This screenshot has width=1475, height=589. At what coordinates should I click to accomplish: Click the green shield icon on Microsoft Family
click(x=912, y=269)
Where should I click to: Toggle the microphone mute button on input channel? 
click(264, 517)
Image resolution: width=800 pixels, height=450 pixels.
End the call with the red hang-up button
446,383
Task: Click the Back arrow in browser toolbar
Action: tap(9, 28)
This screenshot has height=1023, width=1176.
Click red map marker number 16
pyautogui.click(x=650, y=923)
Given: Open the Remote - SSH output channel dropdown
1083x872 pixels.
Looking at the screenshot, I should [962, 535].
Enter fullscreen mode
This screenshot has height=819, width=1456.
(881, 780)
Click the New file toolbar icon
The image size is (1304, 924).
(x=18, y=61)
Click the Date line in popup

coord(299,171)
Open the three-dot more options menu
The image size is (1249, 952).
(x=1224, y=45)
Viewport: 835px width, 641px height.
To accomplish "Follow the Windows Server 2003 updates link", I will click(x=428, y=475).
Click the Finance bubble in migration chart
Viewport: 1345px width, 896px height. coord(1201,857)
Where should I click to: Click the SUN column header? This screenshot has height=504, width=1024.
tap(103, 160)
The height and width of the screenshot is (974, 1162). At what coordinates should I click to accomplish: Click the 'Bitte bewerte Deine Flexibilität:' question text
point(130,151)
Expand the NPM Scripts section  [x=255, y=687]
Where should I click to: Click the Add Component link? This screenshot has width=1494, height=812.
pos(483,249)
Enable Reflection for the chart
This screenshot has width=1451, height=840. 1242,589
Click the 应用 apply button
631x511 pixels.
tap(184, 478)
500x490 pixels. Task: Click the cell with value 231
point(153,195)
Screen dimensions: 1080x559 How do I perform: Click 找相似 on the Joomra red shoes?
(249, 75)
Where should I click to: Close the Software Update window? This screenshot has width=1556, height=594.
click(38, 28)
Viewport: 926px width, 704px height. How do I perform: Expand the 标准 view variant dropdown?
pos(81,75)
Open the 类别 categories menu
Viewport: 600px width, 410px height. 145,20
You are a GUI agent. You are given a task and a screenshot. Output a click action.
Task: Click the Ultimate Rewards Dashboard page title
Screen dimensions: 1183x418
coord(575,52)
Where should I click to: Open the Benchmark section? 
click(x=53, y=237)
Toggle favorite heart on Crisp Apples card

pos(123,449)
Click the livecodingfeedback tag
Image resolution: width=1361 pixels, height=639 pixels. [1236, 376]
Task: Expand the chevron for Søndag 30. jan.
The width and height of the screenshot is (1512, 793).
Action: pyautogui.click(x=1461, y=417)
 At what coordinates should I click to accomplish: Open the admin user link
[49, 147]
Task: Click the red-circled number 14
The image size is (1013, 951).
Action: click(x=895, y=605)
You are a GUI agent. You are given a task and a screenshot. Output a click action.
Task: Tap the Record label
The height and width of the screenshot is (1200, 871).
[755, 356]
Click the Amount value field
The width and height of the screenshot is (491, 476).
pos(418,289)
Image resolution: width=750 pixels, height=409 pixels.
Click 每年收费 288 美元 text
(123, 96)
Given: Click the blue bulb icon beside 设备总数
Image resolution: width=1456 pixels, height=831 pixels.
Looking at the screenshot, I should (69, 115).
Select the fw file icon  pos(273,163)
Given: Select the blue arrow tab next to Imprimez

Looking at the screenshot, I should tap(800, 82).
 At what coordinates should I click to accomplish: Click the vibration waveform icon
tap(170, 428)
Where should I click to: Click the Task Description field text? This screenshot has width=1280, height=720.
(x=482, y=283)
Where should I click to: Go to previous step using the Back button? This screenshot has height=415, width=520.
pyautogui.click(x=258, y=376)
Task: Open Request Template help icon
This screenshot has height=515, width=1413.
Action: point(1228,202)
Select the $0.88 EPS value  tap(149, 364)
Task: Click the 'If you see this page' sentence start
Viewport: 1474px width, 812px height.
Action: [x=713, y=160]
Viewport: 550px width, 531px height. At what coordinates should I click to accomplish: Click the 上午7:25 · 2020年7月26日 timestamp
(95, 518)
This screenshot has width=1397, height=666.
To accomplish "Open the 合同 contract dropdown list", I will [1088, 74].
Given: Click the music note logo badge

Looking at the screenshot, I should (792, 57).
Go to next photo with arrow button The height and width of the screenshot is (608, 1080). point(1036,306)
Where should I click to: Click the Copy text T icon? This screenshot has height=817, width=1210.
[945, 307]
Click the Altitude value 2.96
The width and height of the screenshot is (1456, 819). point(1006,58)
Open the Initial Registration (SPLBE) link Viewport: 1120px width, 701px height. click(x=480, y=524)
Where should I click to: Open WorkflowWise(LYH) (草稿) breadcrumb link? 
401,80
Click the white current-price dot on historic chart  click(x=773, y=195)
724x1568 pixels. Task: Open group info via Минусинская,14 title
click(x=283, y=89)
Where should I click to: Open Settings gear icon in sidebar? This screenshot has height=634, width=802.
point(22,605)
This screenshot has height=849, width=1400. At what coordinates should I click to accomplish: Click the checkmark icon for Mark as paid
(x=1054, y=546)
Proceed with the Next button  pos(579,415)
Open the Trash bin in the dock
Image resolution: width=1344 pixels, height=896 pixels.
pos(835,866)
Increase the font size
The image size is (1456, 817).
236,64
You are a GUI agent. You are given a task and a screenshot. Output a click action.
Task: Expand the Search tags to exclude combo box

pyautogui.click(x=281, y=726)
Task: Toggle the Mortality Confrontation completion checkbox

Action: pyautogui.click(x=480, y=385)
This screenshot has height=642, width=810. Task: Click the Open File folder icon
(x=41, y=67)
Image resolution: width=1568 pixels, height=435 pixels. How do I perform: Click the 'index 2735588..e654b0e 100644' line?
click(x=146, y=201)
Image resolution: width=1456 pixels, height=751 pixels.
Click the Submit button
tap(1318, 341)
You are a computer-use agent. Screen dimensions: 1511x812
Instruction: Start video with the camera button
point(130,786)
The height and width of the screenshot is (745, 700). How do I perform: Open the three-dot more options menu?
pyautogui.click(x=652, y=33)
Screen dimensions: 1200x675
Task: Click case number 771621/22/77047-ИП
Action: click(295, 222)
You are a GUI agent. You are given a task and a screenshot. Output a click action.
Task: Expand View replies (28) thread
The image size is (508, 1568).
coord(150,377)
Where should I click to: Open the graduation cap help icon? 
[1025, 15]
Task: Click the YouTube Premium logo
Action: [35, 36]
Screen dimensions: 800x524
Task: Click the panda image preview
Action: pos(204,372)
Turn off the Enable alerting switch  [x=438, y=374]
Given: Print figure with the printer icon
■ ■ ■ ■ ■
- Required work
Recast the data above as a two-column Markdown table headed No. and Line, numbering each line in order and leaving out blank lines.

- Response below
| No. | Line |
|---|---|
| 1 | This screenshot has width=1475, height=589. At what coordinates should I click to accomplish: Click the green shield icon on Microsoft Family |
| 2 | click(x=912, y=269) |
| 3 | Where should I click to: Toggle the microphone mute button on input channel?  |
| 4 | click(264, 517) |
| 5 | Image resolution: width=800 pixels, height=450 pixels. |
| 6 | End the call with the red hang-up button |
| 7 | 446,383 |
| 8 | Task: Click the Back arrow in browser toolbar |
| 9 | Action: tap(9, 28) |
| 10 | This screenshot has height=1023, width=1176. |
| 11 | Click red map marker number 16 |
| 12 | pyautogui.click(x=650, y=923) |
| 13 | Given: Open the Remote - SSH output channel dropdown |
| 14 | 1083x872 pixels. |
| 15 | Looking at the screenshot, I should [962, 535]. |
| 16 | Enter fullscreen mode |
| 17 | This screenshot has height=819, width=1456. |
| 18 | (881, 780) |
| 19 | Click the New file toolbar icon |
| 20 | The image size is (1304, 924). |
| 21 | (x=18, y=61) |
| 22 | Click the Date line in popup |
| 23 | coord(299,171) |
| 24 | Open the three-dot more options menu |
| 25 | The image size is (1249, 952). |
| 26 | (x=1224, y=45) |
| 27 | Viewport: 835px width, 641px height. |
| 28 | To accomplish "Follow the Windows Server 2003 updates link", I will click(x=428, y=475). |
| 29 | Click the Finance bubble in migration chart |
| 30 | Viewport: 1345px width, 896px height. coord(1201,857) |
| 31 | Where should I click to: Click the SUN column header? This screenshot has height=504, width=1024. |
| 32 | tap(103, 160) |
| 33 | The height and width of the screenshot is (974, 1162). At what coordinates should I click to accomplish: Click the 'Bitte bewerte Deine Flexibilität:' question text |
| 34 | point(130,151) |
| 35 | Expand the NPM Scripts section  [x=255, y=687] |
| 36 | Where should I click to: Click the Add Component link? This screenshot has width=1494, height=812. |
| 37 | pos(483,249) |
| 38 | Enable Reflection for the chart |
| 39 | This screenshot has width=1451, height=840. 1242,589 |
| 40 | Click the 应用 apply button |
| 41 | 631x511 pixels. |
| 42 | tap(184, 478) |
| 43 | 500x490 pixels. Task: Click the cell with value 231 |
| 44 | point(153,195) |
| 45 | Screen dimensions: 1080x559 How do I perform: Click 找相似 on the Joomra red shoes? |
| 46 | (249, 75) |
| 47 | Where should I click to: Close the Software Update window? This screenshot has width=1556, height=594. |
| 48 | click(38, 28) |
| 49 | Viewport: 926px width, 704px height. How do I perform: Expand the 标准 view variant dropdown? |
| 50 | pos(81,75) |
| 51 | Open the 类别 categories menu |
| 52 | Viewport: 600px width, 410px height. 145,20 |
| 53 | You are a GUI agent. You are given a task and a screenshot. Output a click action. |
| 54 | Task: Click the Ultimate Rewards Dashboard page title |
| 55 | Screen dimensions: 1183x418 |
| 56 | coord(575,52) |
| 57 | Where should I click to: Open the Benchmark section?  |
| 58 | click(x=53, y=237) |
| 59 | Toggle favorite heart on Crisp Apples card |
| 60 | pos(123,449) |
| 61 | Click the livecodingfeedback tag |
| 62 | Image resolution: width=1361 pixels, height=639 pixels. [1236, 376] |
| 63 | Task: Expand the chevron for Søndag 30. jan. |
| 64 | The width and height of the screenshot is (1512, 793). |
| 65 | Action: pyautogui.click(x=1461, y=417) |
| 66 |  At what coordinates should I click to accomplish: Open the admin user link |
| 67 | [49, 147] |
| 68 | Task: Click the red-circled number 14 |
| 69 | The image size is (1013, 951). |
| 70 | Action: click(x=895, y=605) |
| 71 | You are a GUI agent. You are given a task and a screenshot. Output a click action. |
| 72 | Task: Tap the Record label |
| 73 | The height and width of the screenshot is (1200, 871). |
| 74 | [755, 356] |
| 75 | Click the Amount value field |
| 76 | The width and height of the screenshot is (491, 476). |
| 77 | pos(418,289) |
| 78 | Image resolution: width=750 pixels, height=409 pixels. |
| 79 | Click 每年收费 288 美元 text |
| 80 | (123, 96) |
| 81 | Given: Click the blue bulb icon beside 设备总数 |
| 82 | Image resolution: width=1456 pixels, height=831 pixels. |
| 83 | Looking at the screenshot, I should (69, 115). |
| 84 | Select the fw file icon  pos(273,163) |
| 85 | Given: Select the blue arrow tab next to Imprimez |
| 86 | Looking at the screenshot, I should tap(800, 82). |
| 87 |  At what coordinates should I click to accomplish: Click the vibration waveform icon |
| 88 | tap(170, 428) |
| 89 | Where should I click to: Click the Task Description field text? This screenshot has width=1280, height=720. |
| 90 | (x=482, y=283) |
| 91 | Where should I click to: Go to previous step using the Back button? This screenshot has height=415, width=520. |
| 92 | pyautogui.click(x=258, y=376) |
| 93 | Task: Open Request Template help icon |
| 94 | This screenshot has height=515, width=1413. |
| 95 | Action: point(1228,202) |
| 96 | Select the $0.88 EPS value  tap(149, 364) |
| 97 | Task: Click the 'If you see this page' sentence start |
| 98 | Viewport: 1474px width, 812px height. |
| 99 | Action: [x=713, y=160] |
| 100 | Viewport: 550px width, 531px height. At what coordinates should I click to accomplish: Click the 上午7:25 · 2020年7月26日 timestamp |
| 101 | (95, 518) |
| 102 | This screenshot has width=1397, height=666. |
| 103 | To accomplish "Open the 合同 contract dropdown list", I will [1088, 74]. |
| 104 | Given: Click the music note logo badge |
| 105 | Looking at the screenshot, I should (792, 57). |
| 106 | Go to next photo with arrow button The height and width of the screenshot is (608, 1080). point(1036,306) |
| 107 | Where should I click to: Click the Copy text T icon? This screenshot has height=817, width=1210. |
| 108 | [945, 307] |
| 109 | Click the Altitude value 2.96 |
| 110 | The width and height of the screenshot is (1456, 819). point(1006,58) |
| 111 | Open the Initial Registration (SPLBE) link Viewport: 1120px width, 701px height. click(x=480, y=524) |
| 112 | Where should I click to: Open WorkflowWise(LYH) (草稿) breadcrumb link?  |
| 113 | 401,80 |
| 114 | Click the white current-price dot on historic chart  click(x=773, y=195) |
| 115 | 724x1568 pixels. Task: Open group info via Минусинская,14 title |
| 116 | click(x=283, y=89) |
| 117 | Where should I click to: Open Settings gear icon in sidebar? This screenshot has height=634, width=802. |
| 118 | point(22,605) |
| 119 | This screenshot has height=849, width=1400. At what coordinates should I click to accomplish: Click the checkmark icon for Mark as paid |
| 120 | (x=1054, y=546) |
| 121 | Proceed with the Next button  pos(579,415) |
| 122 | Open the Trash bin in the dock |
| 123 | Image resolution: width=1344 pixels, height=896 pixels. |
| 124 | pos(835,866) |
| 125 | Increase the font size |
| 126 | The image size is (1456, 817). |
| 127 | 236,64 |
| 128 | You are a GUI agent. You are given a task and a screenshot. Output a click action. |
| 129 | Task: Expand the Search tags to exclude combo box |
| 130 | pyautogui.click(x=281, y=726) |
| 131 | Task: Toggle the Mortality Confrontation completion checkbox |
| 132 | Action: pyautogui.click(x=480, y=385) |
| 133 | This screenshot has height=642, width=810. Task: Click the Open File folder icon |
| 134 | (x=41, y=67) |
| 135 | Image resolution: width=1568 pixels, height=435 pixels. How do I perform: Click the 'index 2735588..e654b0e 100644' line? |
| 136 | click(x=146, y=201) |
| 137 | Image resolution: width=1456 pixels, height=751 pixels. |
| 138 | Click the Submit button |
| 139 | tap(1318, 341) |
| 140 | You are a computer-use agent. Screen dimensions: 1511x812 |
| 141 | Instruction: Start video with the camera button |
| 142 | point(130,786) |
| 143 | The height and width of the screenshot is (745, 700). How do I perform: Open the three-dot more options menu? |
| 144 | pyautogui.click(x=652, y=33) |
| 145 | Screen dimensions: 1200x675 |
| 146 | Task: Click case number 771621/22/77047-ИП |
| 147 | Action: click(295, 222) |
| 148 | You are a GUI agent. You are given a task and a screenshot. Output a click action. |
| 149 | Task: Expand View replies (28) thread |
| 150 | The image size is (508, 1568). |
| 151 | coord(150,377) |
| 152 | Where should I click to: Open the graduation cap help icon?  |
| 153 | [1025, 15] |
| 154 | Task: Click the YouTube Premium logo |
| 155 | Action: [35, 36] |
| 156 | Screen dimensions: 800x524 |
| 157 | Task: Click the panda image preview |
| 158 | Action: pos(204,372) |
| 159 | Turn off the Enable alerting switch  [x=438, y=374] |
| 160 | Given: Print figure with the printer icon |